Saved data entries
******************************
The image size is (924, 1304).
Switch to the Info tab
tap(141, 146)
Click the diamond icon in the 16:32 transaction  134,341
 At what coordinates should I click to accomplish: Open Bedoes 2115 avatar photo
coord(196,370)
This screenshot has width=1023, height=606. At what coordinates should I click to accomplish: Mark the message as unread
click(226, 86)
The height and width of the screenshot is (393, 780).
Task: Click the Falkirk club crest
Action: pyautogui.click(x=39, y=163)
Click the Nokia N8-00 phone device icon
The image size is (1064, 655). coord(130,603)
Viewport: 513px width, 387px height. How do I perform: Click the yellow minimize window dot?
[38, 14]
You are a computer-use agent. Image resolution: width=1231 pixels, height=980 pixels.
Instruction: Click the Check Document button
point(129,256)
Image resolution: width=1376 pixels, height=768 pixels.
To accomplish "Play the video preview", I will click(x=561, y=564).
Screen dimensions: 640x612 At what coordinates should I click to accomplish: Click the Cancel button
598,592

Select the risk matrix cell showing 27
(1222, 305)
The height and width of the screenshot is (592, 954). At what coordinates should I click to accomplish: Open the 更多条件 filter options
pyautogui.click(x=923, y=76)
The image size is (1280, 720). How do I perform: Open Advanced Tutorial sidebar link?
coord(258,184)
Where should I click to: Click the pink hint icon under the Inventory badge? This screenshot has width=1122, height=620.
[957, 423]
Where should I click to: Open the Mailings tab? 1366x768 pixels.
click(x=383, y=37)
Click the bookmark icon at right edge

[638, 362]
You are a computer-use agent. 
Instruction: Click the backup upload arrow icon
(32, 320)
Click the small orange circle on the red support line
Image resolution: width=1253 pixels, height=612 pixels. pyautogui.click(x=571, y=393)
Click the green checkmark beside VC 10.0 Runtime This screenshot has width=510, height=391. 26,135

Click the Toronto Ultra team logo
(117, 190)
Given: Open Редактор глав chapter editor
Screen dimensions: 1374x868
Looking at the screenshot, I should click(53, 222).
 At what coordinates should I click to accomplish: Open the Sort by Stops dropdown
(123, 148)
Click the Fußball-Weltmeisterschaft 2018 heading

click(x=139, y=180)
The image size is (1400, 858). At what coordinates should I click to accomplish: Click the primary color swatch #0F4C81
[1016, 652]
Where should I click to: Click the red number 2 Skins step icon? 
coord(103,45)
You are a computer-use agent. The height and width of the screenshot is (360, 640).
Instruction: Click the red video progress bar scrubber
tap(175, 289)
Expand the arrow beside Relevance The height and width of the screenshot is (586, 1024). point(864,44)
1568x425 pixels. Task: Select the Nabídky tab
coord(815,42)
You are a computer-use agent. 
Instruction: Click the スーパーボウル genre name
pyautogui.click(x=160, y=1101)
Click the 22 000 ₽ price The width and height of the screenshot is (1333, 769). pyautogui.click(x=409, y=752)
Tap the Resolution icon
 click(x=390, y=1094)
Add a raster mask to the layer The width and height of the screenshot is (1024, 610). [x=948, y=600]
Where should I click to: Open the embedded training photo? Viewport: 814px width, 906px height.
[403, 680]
******************************
- _WORK INSTRUCTION_
What you return should match the data character for character.

- _RESULT_
The image size is (924, 1304).
Switch to the Info tab
tap(141, 146)
Click the diamond icon in the 16:32 transaction  134,341
 At what coordinates should I click to accomplish: Open Bedoes 2115 avatar photo
coord(196,370)
This screenshot has width=1023, height=606. At what coordinates should I click to accomplish: Mark the message as unread
click(226, 86)
The height and width of the screenshot is (393, 780).
Task: Click the Falkirk club crest
Action: pyautogui.click(x=39, y=163)
Click the Nokia N8-00 phone device icon
The image size is (1064, 655). coord(130,603)
Viewport: 513px width, 387px height. How do I perform: Click the yellow minimize window dot?
[38, 14]
You are a computer-use agent. Image resolution: width=1231 pixels, height=980 pixels.
Instruction: Click the Check Document button
point(129,256)
Image resolution: width=1376 pixels, height=768 pixels.
To accomplish "Play the video preview", I will click(x=561, y=564).
Screen dimensions: 640x612 At what coordinates should I click to accomplish: Click the Cancel button
598,592

Select the risk matrix cell showing 27
(1222, 305)
The height and width of the screenshot is (592, 954). At what coordinates should I click to accomplish: Open the 更多条件 filter options
pyautogui.click(x=923, y=76)
The image size is (1280, 720). How do I perform: Open Advanced Tutorial sidebar link?
coord(258,184)
Where should I click to: Click the pink hint icon under the Inventory badge? This screenshot has width=1122, height=620.
[957, 423]
Where should I click to: Open the Mailings tab? 1366x768 pixels.
click(x=383, y=37)
Click the bookmark icon at right edge

[638, 362]
You are a computer-use agent. 
Instruction: Click the backup upload arrow icon
(32, 320)
Click the small orange circle on the red support line
Image resolution: width=1253 pixels, height=612 pixels. pyautogui.click(x=571, y=393)
Click the green checkmark beside VC 10.0 Runtime This screenshot has width=510, height=391. 26,135

Click the Toronto Ultra team logo
(117, 190)
Given: Open Редактор глав chapter editor
Screen dimensions: 1374x868
Looking at the screenshot, I should click(53, 222).
 At what coordinates should I click to accomplish: Open the Sort by Stops dropdown
(123, 148)
Click the Fußball-Weltmeisterschaft 2018 heading

click(x=139, y=180)
The image size is (1400, 858). At what coordinates should I click to accomplish: Click the primary color swatch #0F4C81
[1016, 652]
Where should I click to: Click the red number 2 Skins step icon? 
coord(103,45)
You are a computer-use agent. The height and width of the screenshot is (360, 640).
Instruction: Click the red video progress bar scrubber
tap(175, 289)
Expand the arrow beside Relevance The height and width of the screenshot is (586, 1024). point(864,44)
1568x425 pixels. Task: Select the Nabídky tab
coord(815,42)
You are a computer-use agent. 
Instruction: Click the スーパーボウル genre name
pyautogui.click(x=160, y=1101)
Click the 22 000 ₽ price The width and height of the screenshot is (1333, 769). pyautogui.click(x=409, y=752)
Tap the Resolution icon
 click(x=390, y=1094)
Add a raster mask to the layer The width and height of the screenshot is (1024, 610). [x=948, y=600]
Where should I click to: Open the embedded training photo? Viewport: 814px width, 906px height.
[403, 680]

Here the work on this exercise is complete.